*** Opening of RECORD EXTRACTS ***

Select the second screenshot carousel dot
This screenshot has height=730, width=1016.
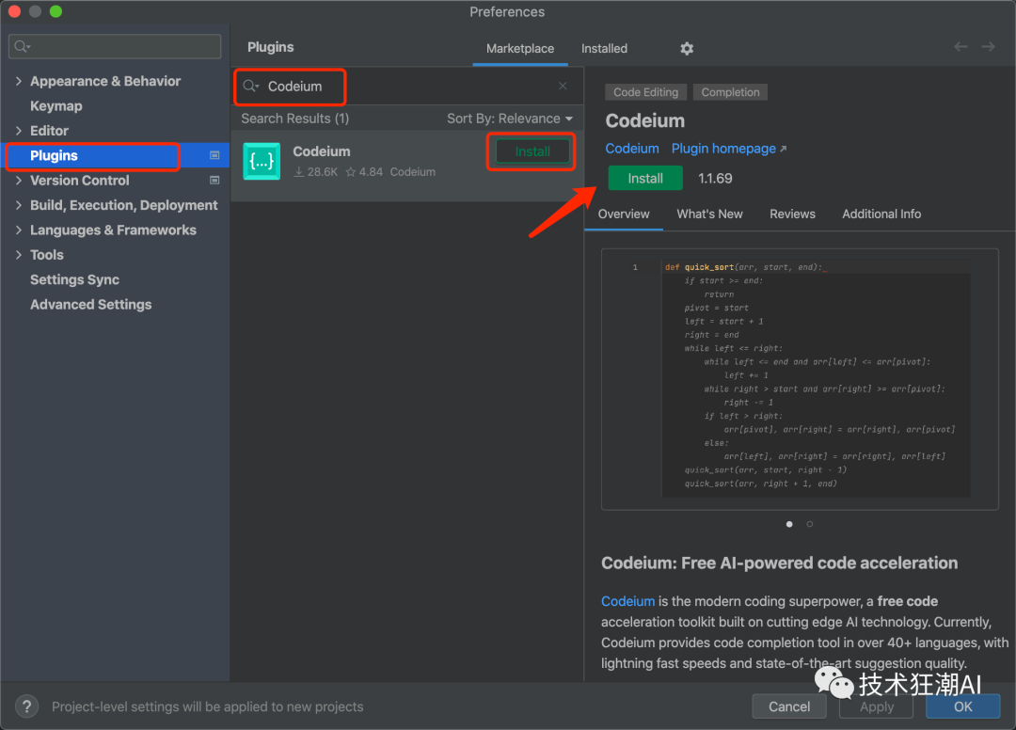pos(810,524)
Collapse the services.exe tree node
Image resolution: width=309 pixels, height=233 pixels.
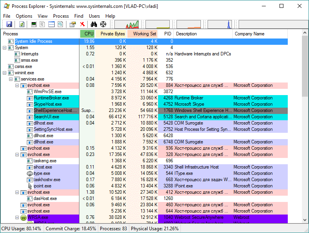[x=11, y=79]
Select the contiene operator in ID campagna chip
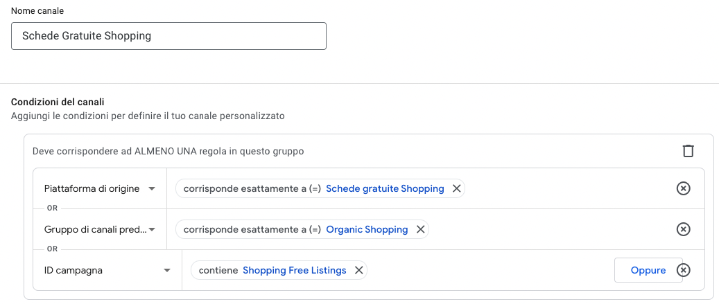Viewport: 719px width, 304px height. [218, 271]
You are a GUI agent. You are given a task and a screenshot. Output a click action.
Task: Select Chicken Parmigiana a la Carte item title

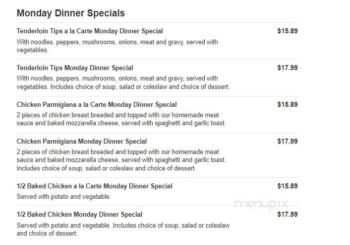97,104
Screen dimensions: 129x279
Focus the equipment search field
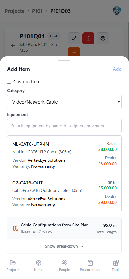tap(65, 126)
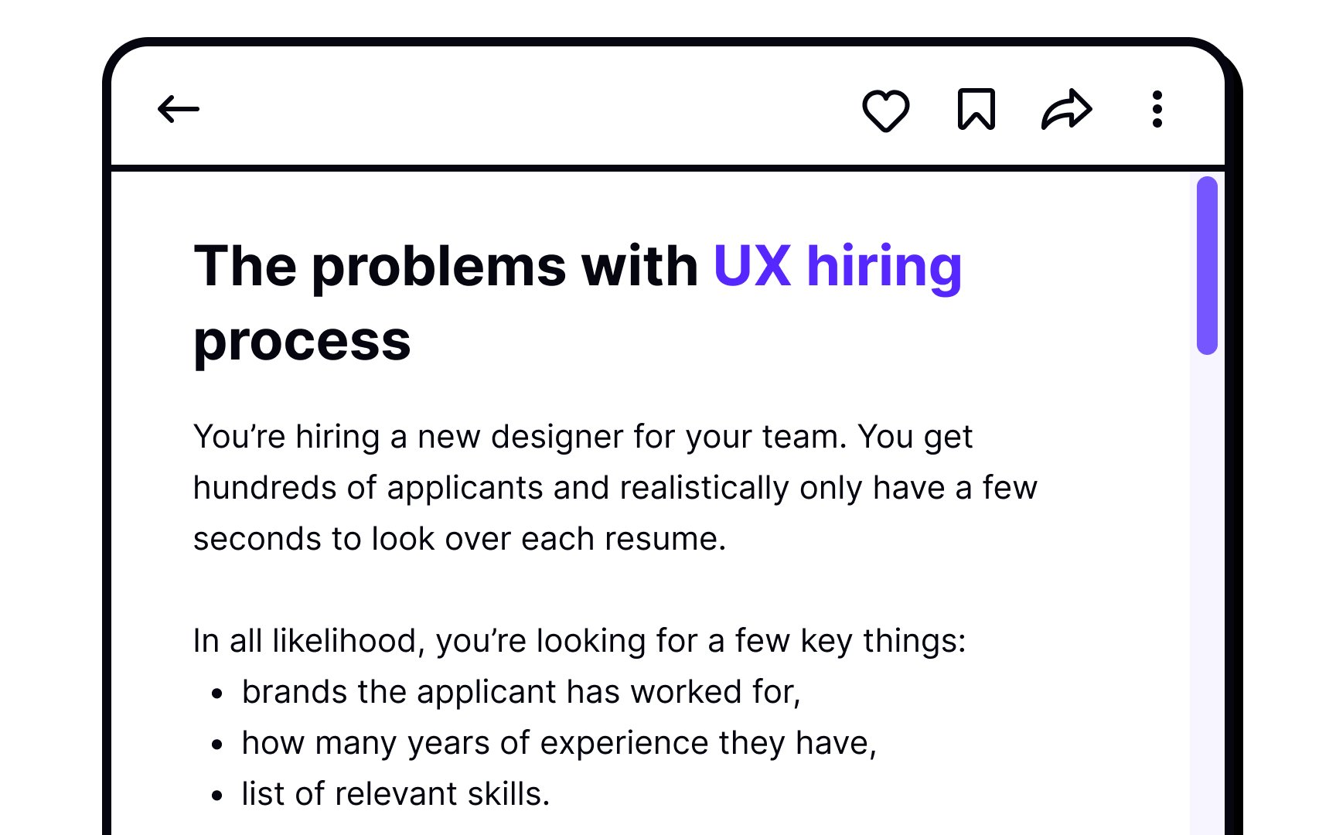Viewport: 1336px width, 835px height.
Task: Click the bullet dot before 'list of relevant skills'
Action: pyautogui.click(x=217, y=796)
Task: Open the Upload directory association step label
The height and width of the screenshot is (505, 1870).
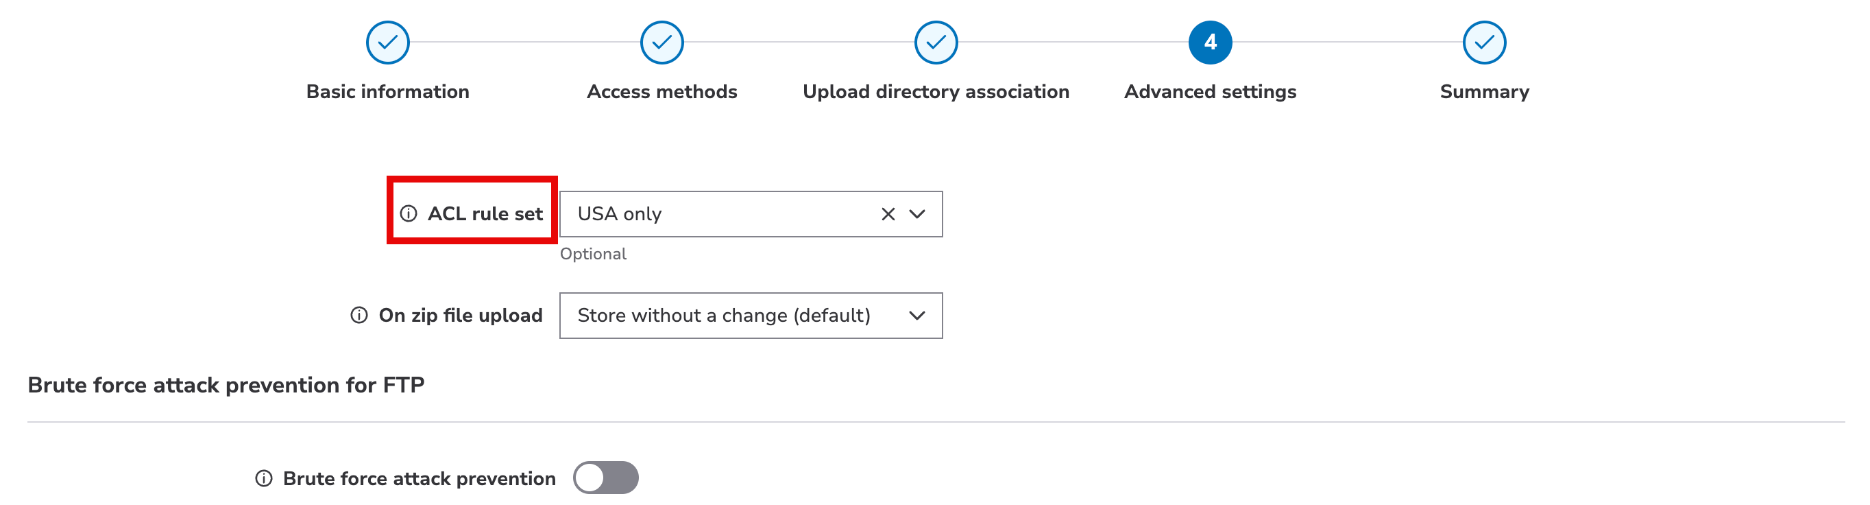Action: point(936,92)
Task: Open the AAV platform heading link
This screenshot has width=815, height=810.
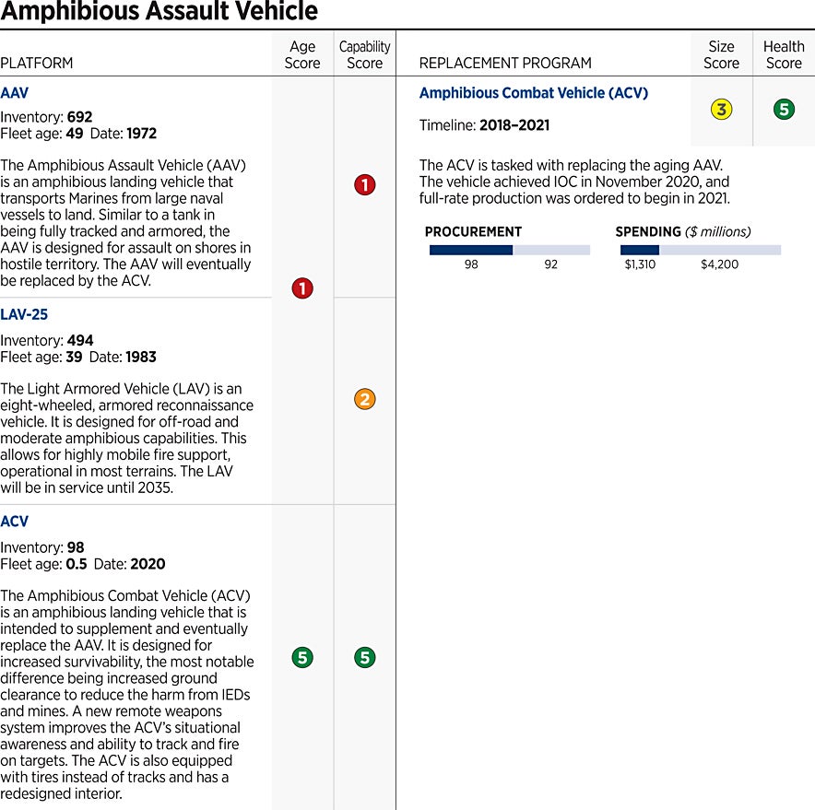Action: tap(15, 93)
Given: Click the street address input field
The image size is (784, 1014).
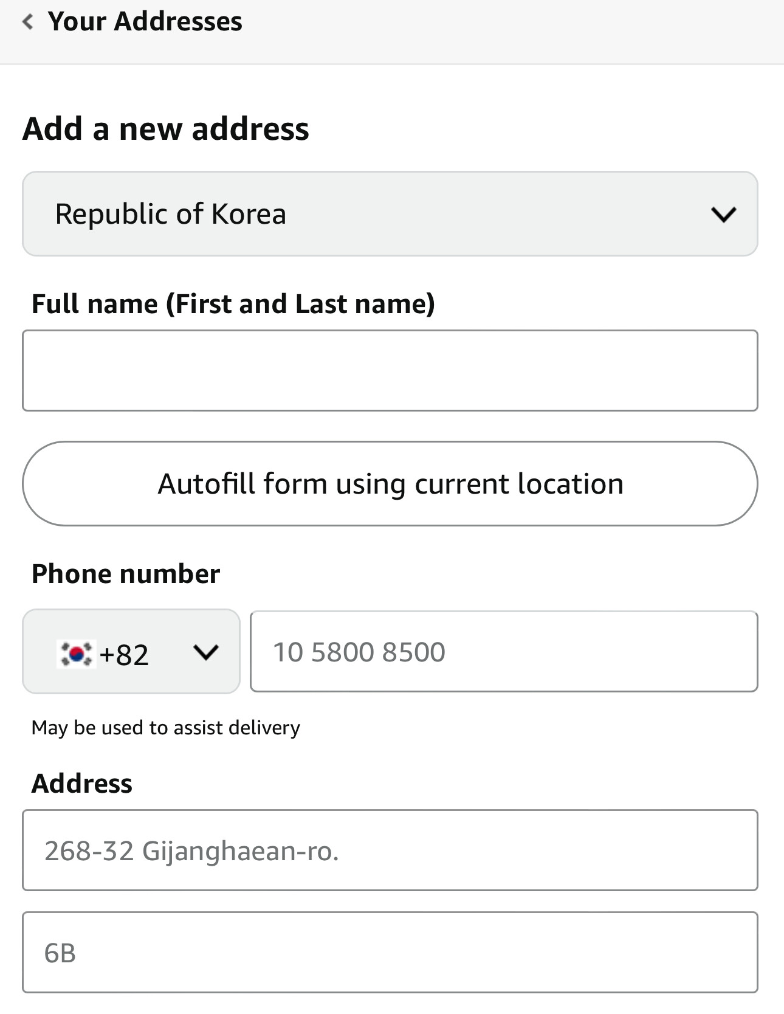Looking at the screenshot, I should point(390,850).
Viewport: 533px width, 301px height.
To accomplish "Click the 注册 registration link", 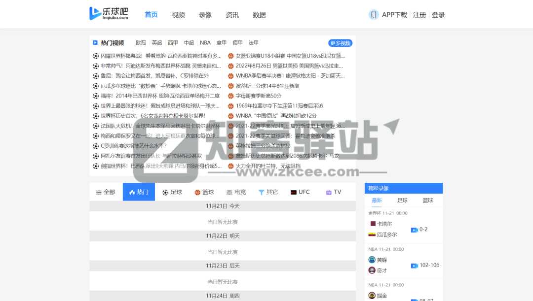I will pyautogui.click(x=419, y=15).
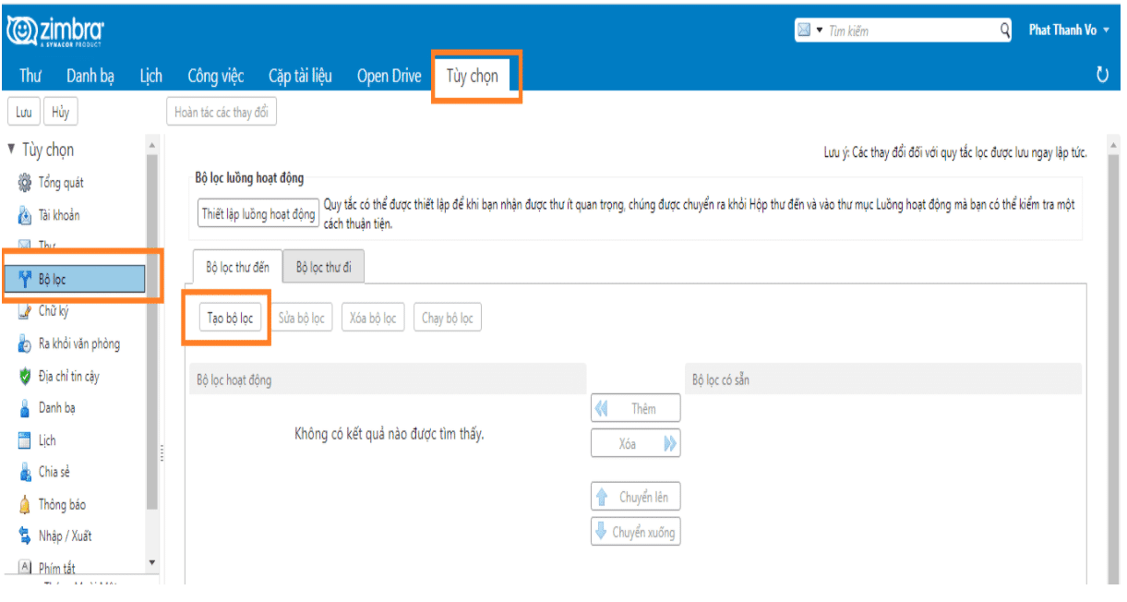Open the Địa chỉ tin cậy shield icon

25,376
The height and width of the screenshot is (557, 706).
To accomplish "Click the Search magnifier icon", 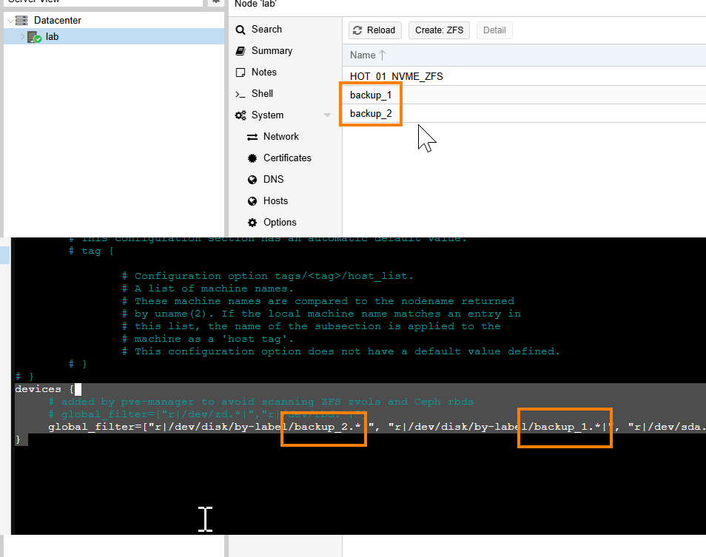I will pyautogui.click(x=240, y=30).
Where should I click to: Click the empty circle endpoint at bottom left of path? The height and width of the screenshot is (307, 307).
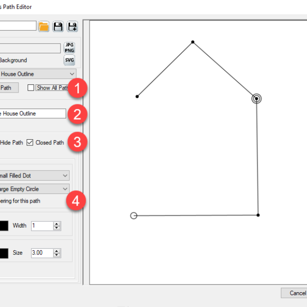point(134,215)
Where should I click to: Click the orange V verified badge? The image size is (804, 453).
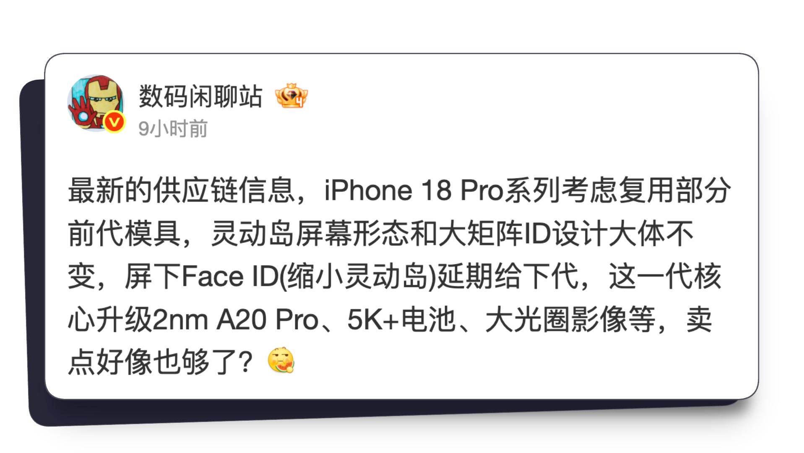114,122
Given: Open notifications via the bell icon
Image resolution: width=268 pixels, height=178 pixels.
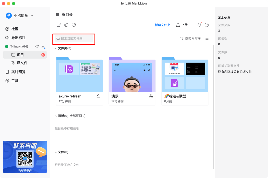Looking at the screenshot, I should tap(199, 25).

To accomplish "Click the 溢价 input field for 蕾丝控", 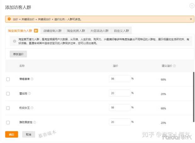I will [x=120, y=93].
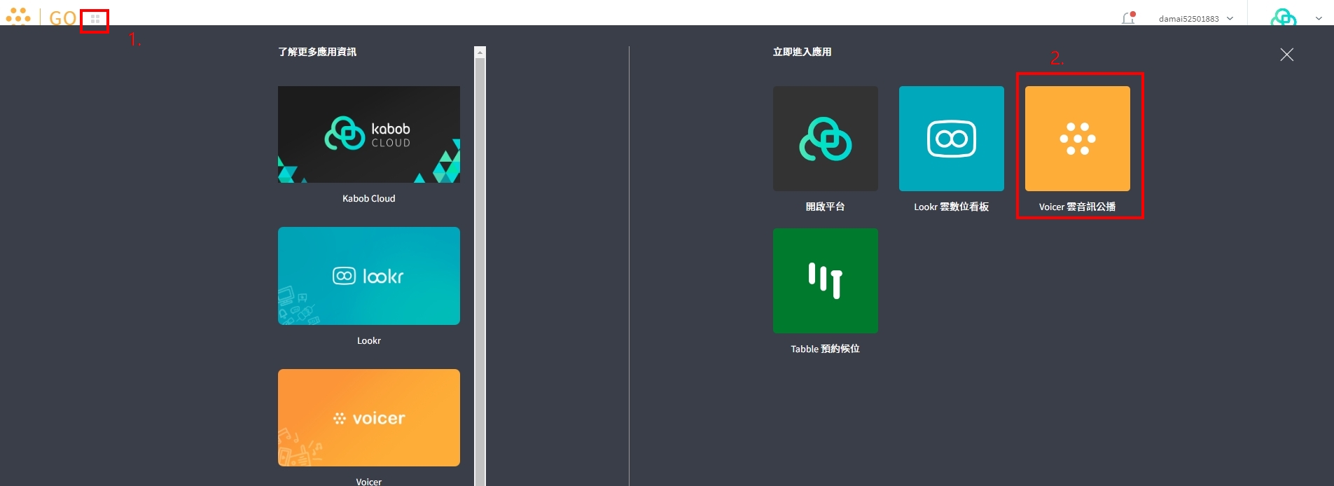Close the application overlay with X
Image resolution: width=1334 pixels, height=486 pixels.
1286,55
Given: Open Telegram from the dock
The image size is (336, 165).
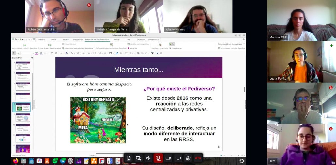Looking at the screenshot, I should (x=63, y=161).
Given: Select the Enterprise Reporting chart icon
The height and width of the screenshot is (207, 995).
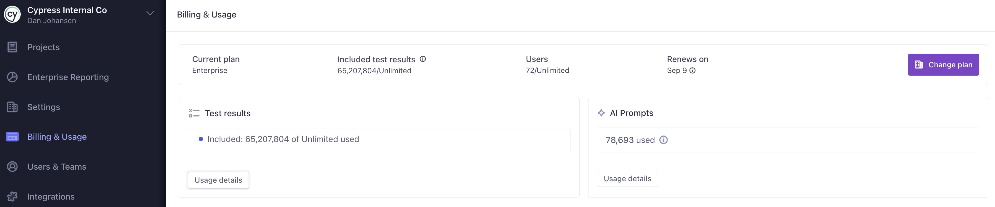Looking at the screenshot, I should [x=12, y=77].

*** Close of RECORD EXTRACTS ***

◆ **YOUR OBJECTIVE**:
Write out exactly the lines from the one containing "Given: Select the" through the last line of the records above, both ends included, and leave out any pictures.

◆ **WRITTEN RESPONSE**:
Given: Select the Enterprise Reporting chart icon
The height and width of the screenshot is (207, 995).
Looking at the screenshot, I should [x=12, y=77].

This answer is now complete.